Each entry must be duplicated precisely, with nothing left out.

—————

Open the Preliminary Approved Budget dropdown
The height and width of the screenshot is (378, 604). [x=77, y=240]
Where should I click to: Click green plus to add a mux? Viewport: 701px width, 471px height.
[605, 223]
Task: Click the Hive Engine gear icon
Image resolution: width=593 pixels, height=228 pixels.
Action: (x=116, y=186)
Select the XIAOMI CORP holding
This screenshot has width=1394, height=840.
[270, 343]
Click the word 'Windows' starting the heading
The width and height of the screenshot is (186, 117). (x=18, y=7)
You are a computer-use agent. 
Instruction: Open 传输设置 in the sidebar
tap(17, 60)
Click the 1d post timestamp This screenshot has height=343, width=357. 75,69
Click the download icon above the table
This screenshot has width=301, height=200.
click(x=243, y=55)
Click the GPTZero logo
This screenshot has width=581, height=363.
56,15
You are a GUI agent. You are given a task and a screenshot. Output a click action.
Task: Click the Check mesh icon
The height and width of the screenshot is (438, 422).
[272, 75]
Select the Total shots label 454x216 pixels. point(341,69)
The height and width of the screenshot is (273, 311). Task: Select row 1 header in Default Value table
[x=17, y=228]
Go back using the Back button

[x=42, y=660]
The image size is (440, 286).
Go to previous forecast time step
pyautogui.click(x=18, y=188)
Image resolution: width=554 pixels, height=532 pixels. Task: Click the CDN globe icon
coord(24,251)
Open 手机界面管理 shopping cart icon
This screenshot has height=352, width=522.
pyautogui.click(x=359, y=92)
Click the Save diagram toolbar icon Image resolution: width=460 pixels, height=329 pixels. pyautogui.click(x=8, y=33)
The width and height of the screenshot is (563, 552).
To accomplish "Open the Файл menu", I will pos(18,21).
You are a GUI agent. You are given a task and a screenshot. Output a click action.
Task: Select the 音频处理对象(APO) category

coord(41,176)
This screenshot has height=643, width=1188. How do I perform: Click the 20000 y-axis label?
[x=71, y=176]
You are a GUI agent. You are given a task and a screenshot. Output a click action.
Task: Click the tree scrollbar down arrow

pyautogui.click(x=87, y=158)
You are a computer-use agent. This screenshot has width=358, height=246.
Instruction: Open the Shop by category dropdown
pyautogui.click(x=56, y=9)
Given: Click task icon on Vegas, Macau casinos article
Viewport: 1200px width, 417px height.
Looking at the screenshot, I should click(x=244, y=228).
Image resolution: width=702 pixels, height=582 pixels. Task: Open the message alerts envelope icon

—————

• Task answer
Open the Preliminary Approved Budget dropdown
The height and width of the screenshot is (378, 604). [x=77, y=240]
Where should I click to: Click green plus to add a mux? Viewport: 701px width, 471px height.
[605, 223]
Task: Click the Hive Engine gear icon
Image resolution: width=593 pixels, height=228 pixels.
Action: (x=116, y=186)
Select the XIAOMI CORP holding
This screenshot has width=1394, height=840.
[270, 343]
Click the word 'Windows' starting the heading
The width and height of the screenshot is (186, 117). (x=18, y=7)
You are a computer-use agent. 
Instruction: Open 传输设置 in the sidebar
tap(17, 60)
Click the 1d post timestamp This screenshot has height=343, width=357. 75,69
Click the download icon above the table
This screenshot has width=301, height=200.
click(x=243, y=55)
Click the GPTZero logo
This screenshot has width=581, height=363.
56,15
You are a GUI agent. You are given a task and a screenshot. Output a click action.
Task: Click the Check mesh icon
The height and width of the screenshot is (438, 422).
[272, 75]
Select the Total shots label 454x216 pixels. point(341,69)
The height and width of the screenshot is (273, 311). Task: Select row 1 header in Default Value table
[x=17, y=228]
Go back using the Back button

[x=42, y=660]
The image size is (440, 286).
Go to previous forecast time step
pyautogui.click(x=18, y=188)
Image resolution: width=554 pixels, height=532 pixels. Task: Click the CDN globe icon
coord(24,251)
Open 手机界面管理 shopping cart icon
This screenshot has height=352, width=522.
pyautogui.click(x=359, y=92)
Click the Save diagram toolbar icon Image resolution: width=460 pixels, height=329 pixels. pyautogui.click(x=8, y=33)
The width and height of the screenshot is (563, 552).
To accomplish "Open the Файл menu", I will pos(18,21).
You are a GUI agent. You are given a task and a screenshot. Output a click action.
Task: Select the 音频处理对象(APO) category

coord(41,176)
This screenshot has height=643, width=1188. How do I perform: Click the 20000 y-axis label?
[x=71, y=176]
You are a GUI agent. You are given a task and a screenshot. Output a click action.
Task: Click the tree scrollbar down arrow

pyautogui.click(x=87, y=158)
You are a computer-use agent. This screenshot has width=358, height=246.
Instruction: Open the Shop by category dropdown
pyautogui.click(x=56, y=9)
Given: Click task icon on Vegas, Macau casinos article
Viewport: 1200px width, 417px height.
Looking at the screenshot, I should click(x=244, y=228).
Image resolution: width=702 pixels, height=582 pixels. Task: Open the message alerts envelope icon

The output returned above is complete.